- What is asked:
- A) Convert every line of the listing into a Markdown table with the columns Row and Line, numbering each row and omitting blank lines. Leave the pictures out of the table.
- B) Carry on the passage on wireless power transfer from its final sentence.

== Selected passage ==

Despite the rapid technological progress, LPT still faces several practical limitations, especially in EV charging applications. System performance is highly sensitive to alignment accuracy, environmental disturbances (such as fog, rain, and dust), and optical obstructions [32]. The photovoltaic conversion efficiency at the receiver is typically limited to 40–50% for high-power PV devices, constraining overall efficiency. Additionally, high-power laser beams introduce potential eye-safety and thermal hazards, requiring robust protection mechanisms and strict regulatory compliance.

2.4. Microwave Power Transfer Technology

Microwave Wireless Power Transfer (MPT) represents a pivotal far-field WPT technology capable of delivering high power over long distances through the radiation and reception of microwave-frequency electromagnetic waves. Unlike near-field approaches such as Inductive IPT, which rely on magnetic coupling between coils, MPT operates by first converting electrical energy into radio-frequency (RF) or microwave power, then radiating this energy directionally through a high-gain transmitting antenna, and finally reconverting it into DC power at the receiver via a rectifying antenna (rectenna) [33].

===
== Data section ==

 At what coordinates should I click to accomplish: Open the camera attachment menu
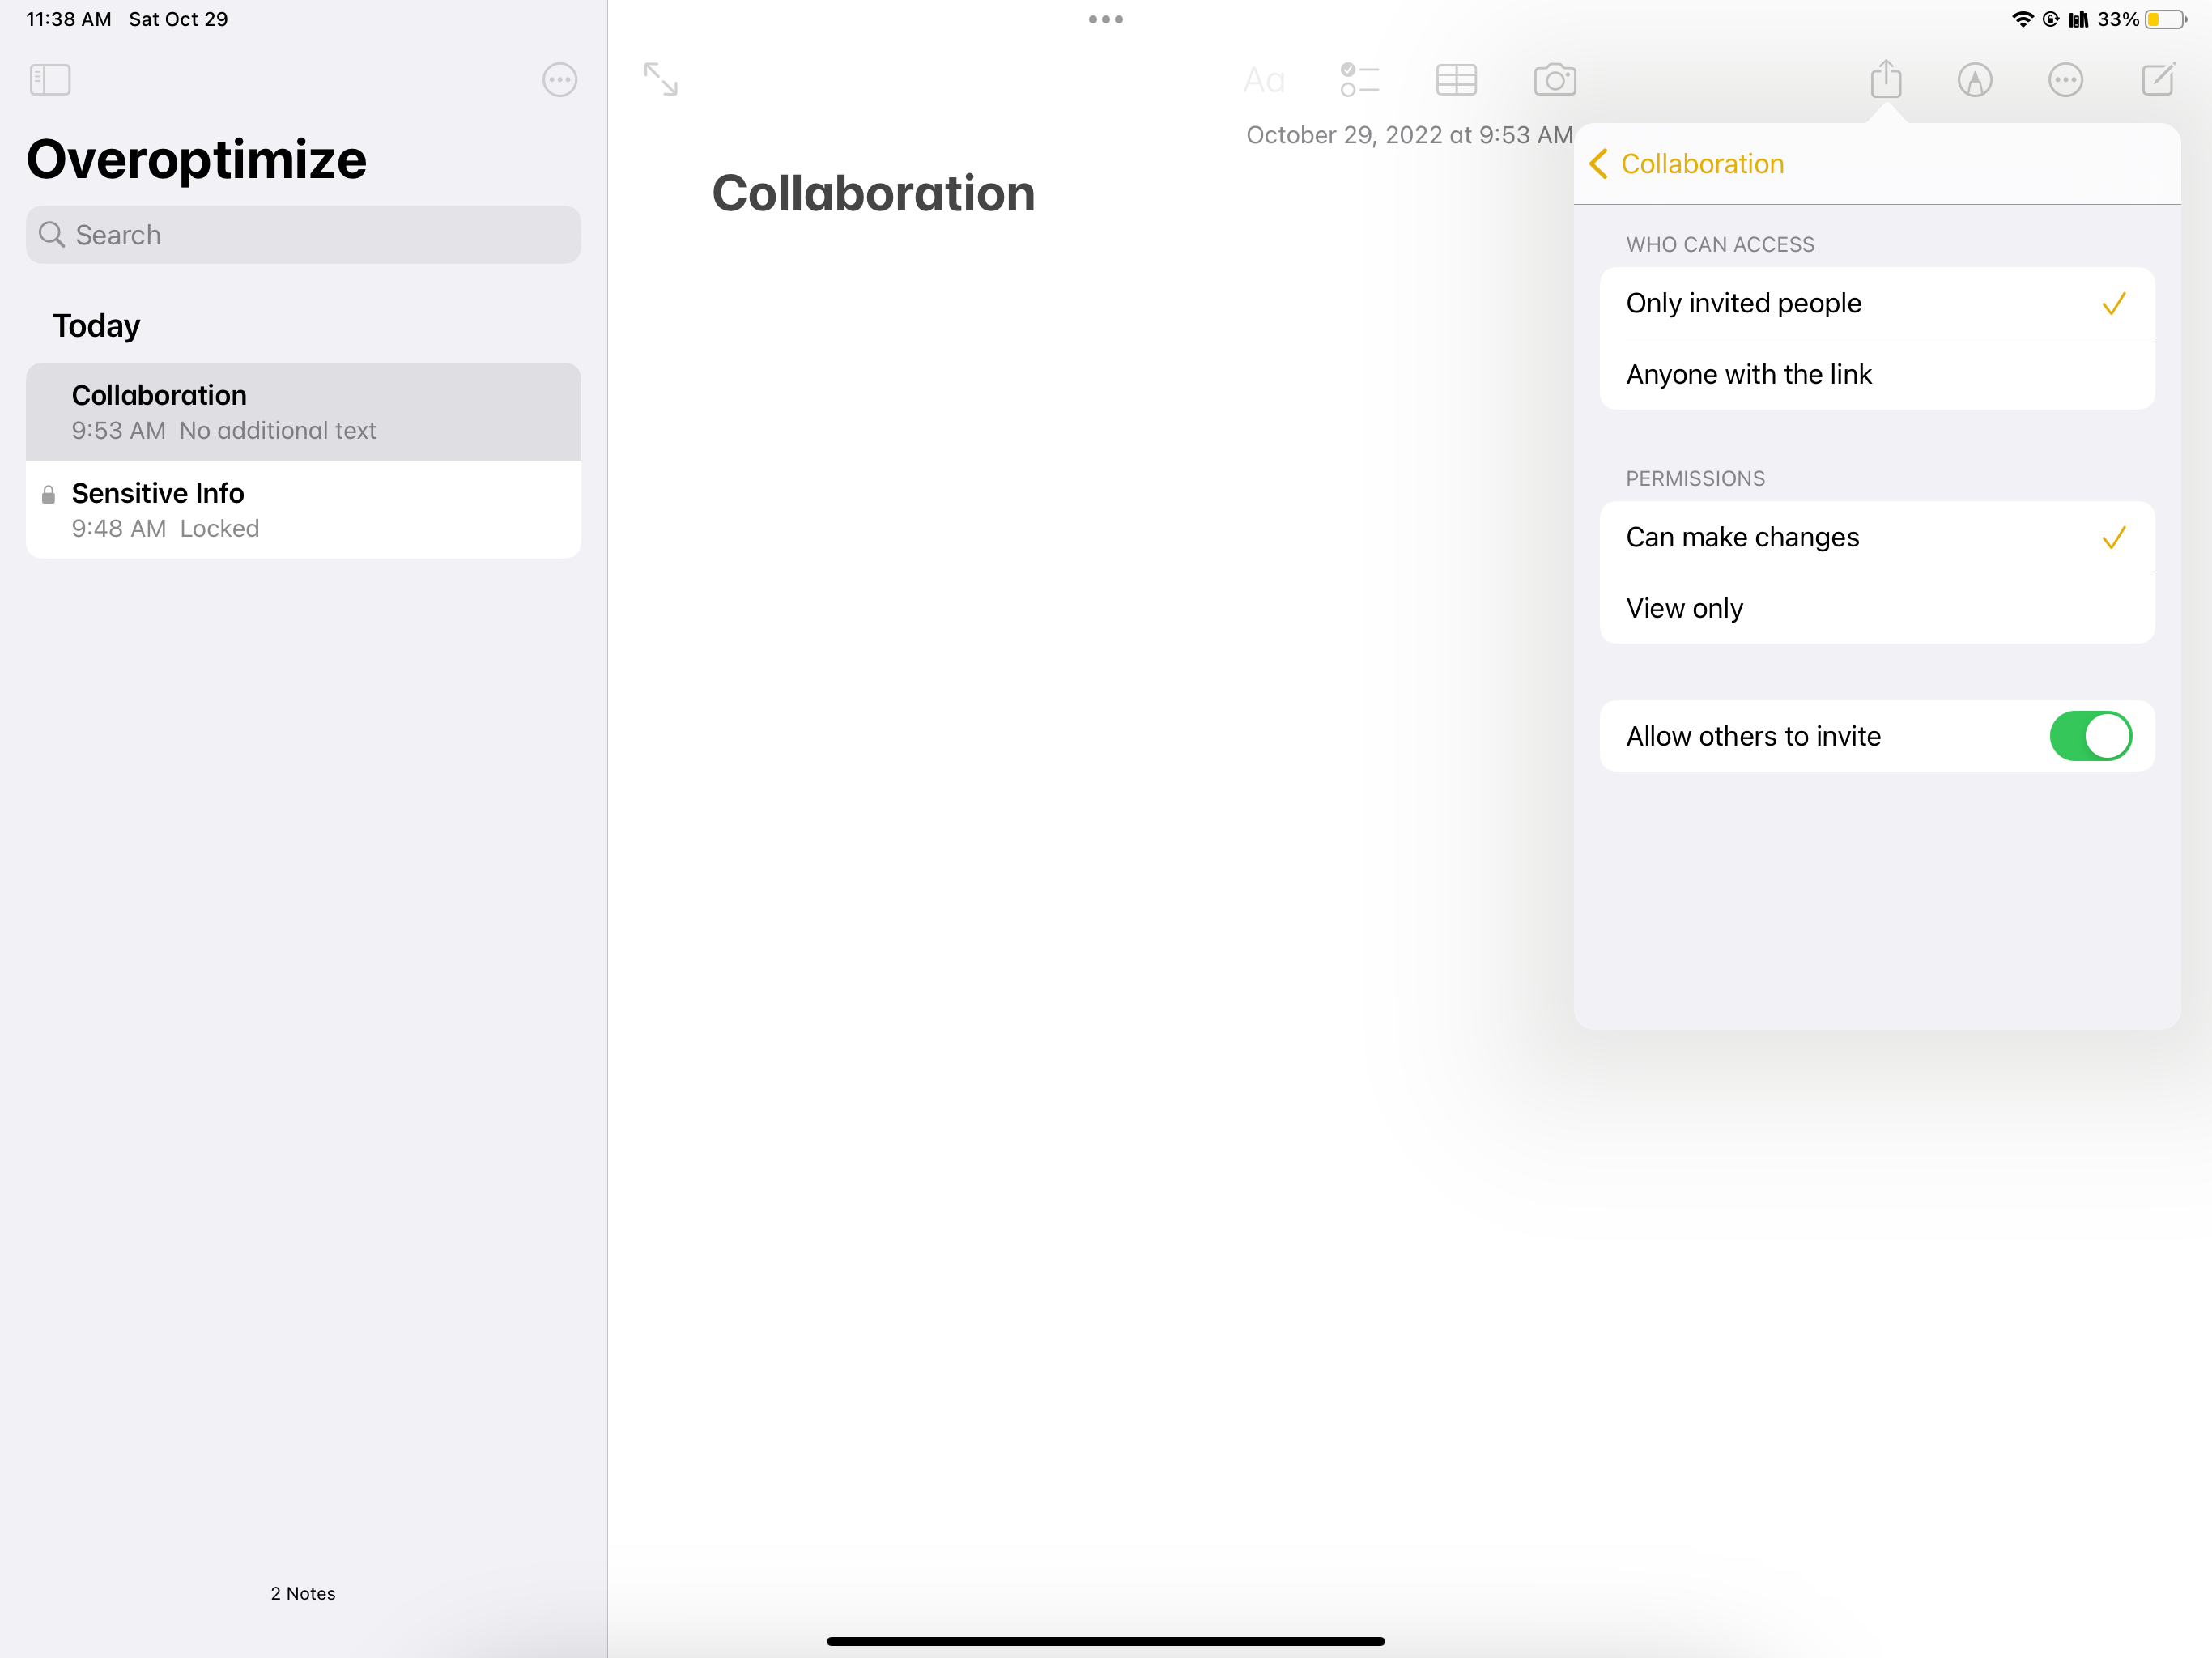[x=1554, y=80]
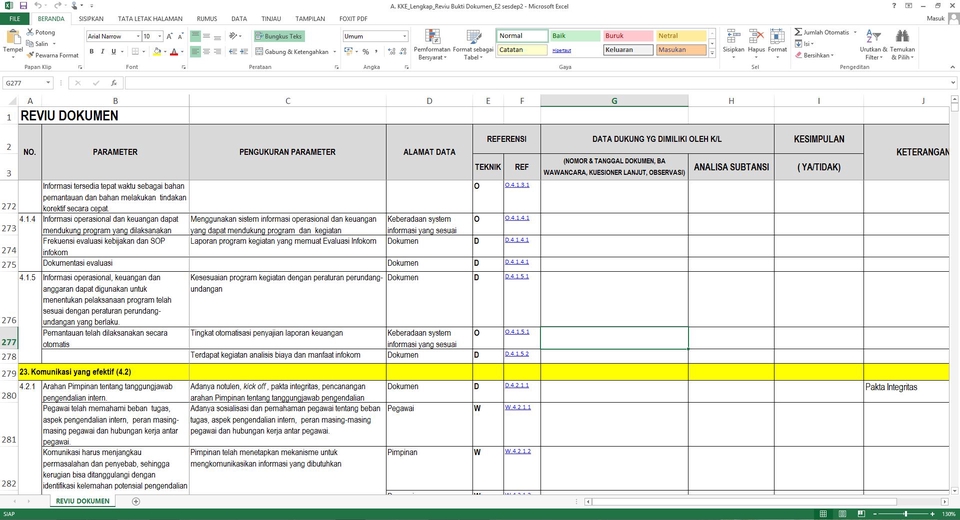This screenshot has width=960, height=520.
Task: Open the TATA LETAK HALAMAN tab
Action: coord(150,19)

===

- Results:
- A)
| Row | Line |
|---|---|
| 1 |  At what coordinates should I click to accomplish: Open the camera attachment menu |
| 2 | [x=1554, y=80] |
| 3 | This screenshot has width=960, height=520. |
| 4 | Task: Open the TATA LETAK HALAMAN tab |
| 5 | Action: coord(150,19) |

- B)
The diagram of MPT is shown in Figure 8, which mainly consists of a microwave power source, transmitting antenna, receiving antenna (rectenna), and load. During operation, the microwave power source generates high-frequency electromagnetic waves that are transmitted through space via the transmitting antenna. The receiving antenna captures the microwave energy and converts it into AC power, which is then rectified and filtered to provide stable DC power for charging the EV battery. In recent years, MPT has been considered for mid-range electric vehicle (EV) charging, where systems using 2.45 GHz magnetrons have demonstrated 10 kW transfer over 5 m at efficiencies nearing 80% [34]. At the device level, high-power microwave sources form the core of MPT systems, and their technological evolution has substantially expanded the potential of long-range WPT. Virtual cathode oscillators (Vircators) have attracted attention due to their simple structure and high-power capability; innovations such as the annular-reflector-based coaxial diode by [35] and improved efficiency, while [36] achieved 244 MW peak power and 2.75% efficiency by tuning anode–cathode spacing, and [37] increased efficiency to 7% by introducing a cathode-wing design to suppress electron backflow. In parallel, relativistic klystron amplifiers have demonstrated gigawatt-level output and long-pulse operation, with [38] achieving 2.2 GW and 50 dB gain in an X-band coaxial multi-beam configuration. The propagation of high-power microwaves is profoundly influenced by plasma behavior and space-charge dynamics. Complementary work by [39] proposed a charge-balance model for irradiated dielectrics based on secondary electron emission, identifying distinct charging regimes and offering guidance for managing space-charge accumulation in high-power environments.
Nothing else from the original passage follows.